Which that being said, our dirt is fairly loose and sandy, but packs well and drains really well. The biggest challenge is clearing the organic layer off, which usually has a fair amount of roots. We do a lot of benching, otherwise the trails end up sliding down hills (which is basic trail building I guess). 

So my question is this. How are you guys using mini skids on side hills, cutting trails and benching? I assume I would need to start with a flat area, and just starting moving forward, benching as I go. Any tips on attachments that would work? I was initially thinking about using/renting a 5 way blade that could be tilted horizontally to compensate for when the skid is on uneven ground. But I don't know how good the blade would be at pushing the organic out of the way. So then my other thought was using a tiller attachment to break up the soil, then coming back with a bucket or blade to move and push. My OTHER thought was also to use a ripper of some sort to tear up the organic.


----------



## drag_slick (Sep 24, 2004)

I'm going to make an assumption that your mini skid is rubber tracked and so depending on how thick that root layer is, it's not going to have the easiest time breaking through it. I've worked mostly in prairie sod up here and the root layer is super thick. The fastest way i've done it was to till through the root layer then use the angle blade to bench it and set the outslope. I use a bradco 6 way Dozer Blades, Mini | Paladin Attachments


----------



## jonshonda (Apr 21, 2011)

^That dozer blade is exactly what I was referring to. And I was thinking instead of tilling, that a ripper setup might be nice.


----------



## drag_slick (Sep 24, 2004)

Yeah, something to give you an open edge to get the blade into and start rolling the sod up. There's a technique to it, but as with everything, practice makes perfect. What brand of mini-skid you using?


----------



## jonshonda (Apr 21, 2011)

drag_slick said:


> Yeah, something to give you an open edge to get the blade into and start rolling the sod up. There's a technique to it, but as with everything, practice makes perfect. What brand of mini-skid you using?
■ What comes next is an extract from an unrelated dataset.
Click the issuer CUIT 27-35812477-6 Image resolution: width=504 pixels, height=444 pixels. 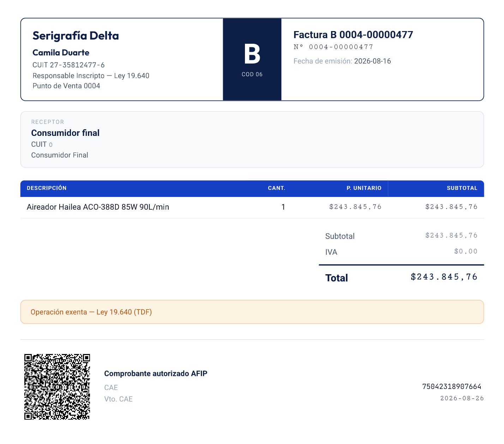coord(68,65)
That is what I figured. It's a ditch witch.


----------



## drag_slick (Sep 24, 2004)

Ok, i was going to suggest if you had a bobcat, you can get an operator platform that doesn't have that stupid wheel on the back. Ditch witch makes a nice machine, my second favorite after the Vermeer.


----------



## HypNoTic (Jan 30, 2007)

I own a 7diamond 6way blade for our Ditch Witch. It's heavy and with some skills, can benchcut faster than a mini-X in gentle slopes. Yet we use the mini-X most of the time because it leave a cleaner trail behind. YMMV


----------



## jonshonda (Apr 21, 2011)

HypNoTic said:


> I own a 7diamond 6way blade for our Ditch Witch. It's heavy and with some skills, can benchcut faster than a mini-X in gentle slopes. Yet we use the mini-X most of the time because it leave a cleaner trail behind. YMMV


Yeah I learned we have a tilting plate for the ditch witch, which means we can tilt our attachments at any given angle to help with benching. I am very much looking forward to getting the chance to try it out, and it it doesn't work great for cutting in new trails, I know it will work great for moving dirt around for the various berm projects I have planned.


----------



## TrailYoda (Feb 23, 2009)

What model number DW are you using? How well the Ditchwitch works will depend a lot on how rocky the soil is and much side slope you are building on. If you have a lot of large rocks and steep side slope you will want the mini-x to tackle those sections. If you are working in clay or loamy soils it will work great. You can use the DW on steep side slopes it just takes time. You will find a 6-way blade helpful since this is your first time, however they do require an add on switch modification installed to the machine. You can bench cut trail fine with a 4-way blade there is just more of a learning curve in learning to modify the angle of attack. When you have your bench cut completed you will want to a final pass "back floating" the blade to smooth it out to avoid the rough tread HypNoTic mentioned. (Having the blade pressure in neutral engagement and put the machine in reverse will smooth fill your work.) Ideally whether use a mini-x or a ditchwitch having someone follow behind you with a plate compactor is best practice.


----------



## jonshonda (Apr 21, 2011)

^We have pretty ideal soil conditions for digging actually, with the major hurtle being lots and lots of roots. It is a Ditch Witch SK650, as our trails generally are winding their way through the woods, and bigger machines just wouldn't do very well.


----------



## TrailYoda (Feb 23, 2009)

I've used the SK650 it is able to break large roots. Part of it utilizing the hydraulics of lifting the blade in addition to the power and mass of the machine pushing.


----------



## Fattirewilly (Dec 10, 2001)

Work from top of hill down, gravity is your friend. If a section of hill is too steep to simply turn around on and drive back the other way, you're at or very very near the machine's limit to work. If you're saying "I can just push enough dirt into that steep area to make it past" you better identify how you're going to get the machine out of there before trying. Griphoist to raise or lower down the slope? 

What happens on steep areas is the track spins out the spoils you just put in place and then you're stuck needing a pull or tow to get back to your prior more stable trail section 10 feet behind you up the hill. Leave the steep stuff for hand-benching or the mini-x. Repelling a skidsteer down a slope can kill and afternoon...


----------



## jonshonda (Apr 21, 2011)

Thanks for the insight guys! All of that makes sense!


----------



## jonshonda (Apr 21, 2011)

Well, had a chance to get the ditch witch out into the woods. Hauled a lot of rock, rebenched 4-500 yards of trail, moved a bunch of dirt for improved berms, and generally made a giant mess. After 20 hours in the woods, I feel like I have gotten in too far over my head with all the hand cleanup work that is needed! Haha


----------